Głosowanie widzów wciąż trwa i to od nich zależy, która z pań wystąpi w sobotnim programie w roli jurora, a która pozostanie w rywalizacji o diamentowy mikrofon. Początek programu rozwieje te wątpliwości. Ostatni sobotni wieczór w Telewizji Polsat pokazał, że gwiazdy polskich seriali z odcinka na odcinek robią coraz większe postępy wokalne.

Jury najwyżej oceniło Nataszę Urbańską oraz Agnieszkę Włodarczyk. Rewelacyjna - chciałoby się dodać jak zawsze - była Marzena Kipiel- Sztuka. Niska, ciepła barwa głosu, ognisty temperament i... uroda.

Reklama

Niesamowite jest to, jak bardzo ten program zmienił jej wizerunek. Kto z nas nie zna Halinki Kiepskiej z serialu "Świat według Kiepskich", którego każdy odcinek ogląda średnio 4 mln widzów. Program "Jak Oni śpiewają" pokazał, że Marzena Kipiel- Sztuka to... niezła sztuka. W najbliższą sobotę zobaczymy ją w piosence "Nic nie może wiecznie trwać" Anny Jantar.

Urodą i zmysłowym wykonaniem czarowały: Natasza Urbańska, Agnieszka Włodarczyk oraz Edyta Herbuś, której występ zakończyły spadające na scenie srebrne balony.

Niewykluczone, że w kolejnych odsłonach programu, to właśnie między nimi dojdzie do pasjonującej rywalizacji.

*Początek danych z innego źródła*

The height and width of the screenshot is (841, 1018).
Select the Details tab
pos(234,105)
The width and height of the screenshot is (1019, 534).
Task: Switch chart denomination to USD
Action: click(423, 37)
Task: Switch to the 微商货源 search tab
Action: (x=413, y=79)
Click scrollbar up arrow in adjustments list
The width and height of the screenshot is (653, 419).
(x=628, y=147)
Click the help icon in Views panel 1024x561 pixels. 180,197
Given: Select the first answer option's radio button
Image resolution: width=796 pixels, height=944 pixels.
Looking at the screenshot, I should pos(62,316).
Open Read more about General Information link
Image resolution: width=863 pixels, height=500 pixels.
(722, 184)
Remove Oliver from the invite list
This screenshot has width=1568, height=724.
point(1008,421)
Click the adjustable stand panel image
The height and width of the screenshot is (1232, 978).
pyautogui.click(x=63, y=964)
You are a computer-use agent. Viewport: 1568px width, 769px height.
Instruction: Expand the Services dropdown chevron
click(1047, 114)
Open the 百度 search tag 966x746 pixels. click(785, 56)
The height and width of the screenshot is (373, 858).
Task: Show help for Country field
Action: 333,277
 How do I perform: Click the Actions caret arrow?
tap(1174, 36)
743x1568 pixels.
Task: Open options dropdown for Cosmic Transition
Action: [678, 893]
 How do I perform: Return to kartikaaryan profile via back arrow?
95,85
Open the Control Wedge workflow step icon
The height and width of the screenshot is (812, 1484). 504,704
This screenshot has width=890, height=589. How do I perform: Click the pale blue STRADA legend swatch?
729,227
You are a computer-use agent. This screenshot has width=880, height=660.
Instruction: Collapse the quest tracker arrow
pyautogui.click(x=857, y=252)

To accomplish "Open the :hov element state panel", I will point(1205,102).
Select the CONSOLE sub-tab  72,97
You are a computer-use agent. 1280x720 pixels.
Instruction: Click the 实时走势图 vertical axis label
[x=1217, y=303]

Całkiem nieźle radzili sobie również panowie. Kilku uczestników tym razem postawiło na bliski kontakt z publicznością w studiu, żywiołowość i ekspresję. Mimo, że każdy występ był gorąco oklaskiwany nie obyło się bez krytycznych ocen jurorów. Najwięcej zebrali ich Łukasz Płoszajski, Robert Moskwa i Andrzej Nejman.

Włodzimierz Matuszak zaprezentował ogniste "Volare", a Marek Siudym - mimo, że swój występ zaczynał dwukrotnie - doskonale wypadł śpiewając "Wypijmy za błędy" z repertuaru Ryszarda Rynkowskiego. W studiu dopingowali go syn i wnuk.

Przegrany Piotr Szwedes zasiadł - zgodnie z zasadami programu - na fotelu tzw. rotującego jurora. Występy dotychczasowych konkurentów oglądał z dużą uwagą, oceniając je bardzo łagodnie. Kartę - jokera, ratującą uczestnika przed odpadnięciem z kolejnego programu - wręczył Małgorzacie Lewińskiej, która tym samym uniknęła stresu związanego z głosowaniem widzów. To był bardzo elegancki gest. Tydzień temu oboje zebrali najmniejszą liczbę głosów i byli zagrożeni.

A jak głosowali pozostali jurorzy? Ponownie "dużo nieczystości" usłyszało niezawodne ucho Elżbiety Zapendowskiej. Edyta Górniak tym razem stawiała na dość wyważona opinie, a tradycyjnie dobrą zabawę nad surowe oceny przedkładał Rudi Schubert.

Jednak niezależnie od werdyktu jury o tym kto pozostanie, a kto odpadnie z programu zadecydują widzowie. W najbliższym "jak Oni śpiewają" usłyszymy między innymi "Małgośkę" w wykonaniu Małgorzaty Lewińskiej, "Mniej niż zero" zaśpiewa Włodzimierz Matuszak, a "Odkryjemy miłość nieznaną" Agnieszka Włodarczyk.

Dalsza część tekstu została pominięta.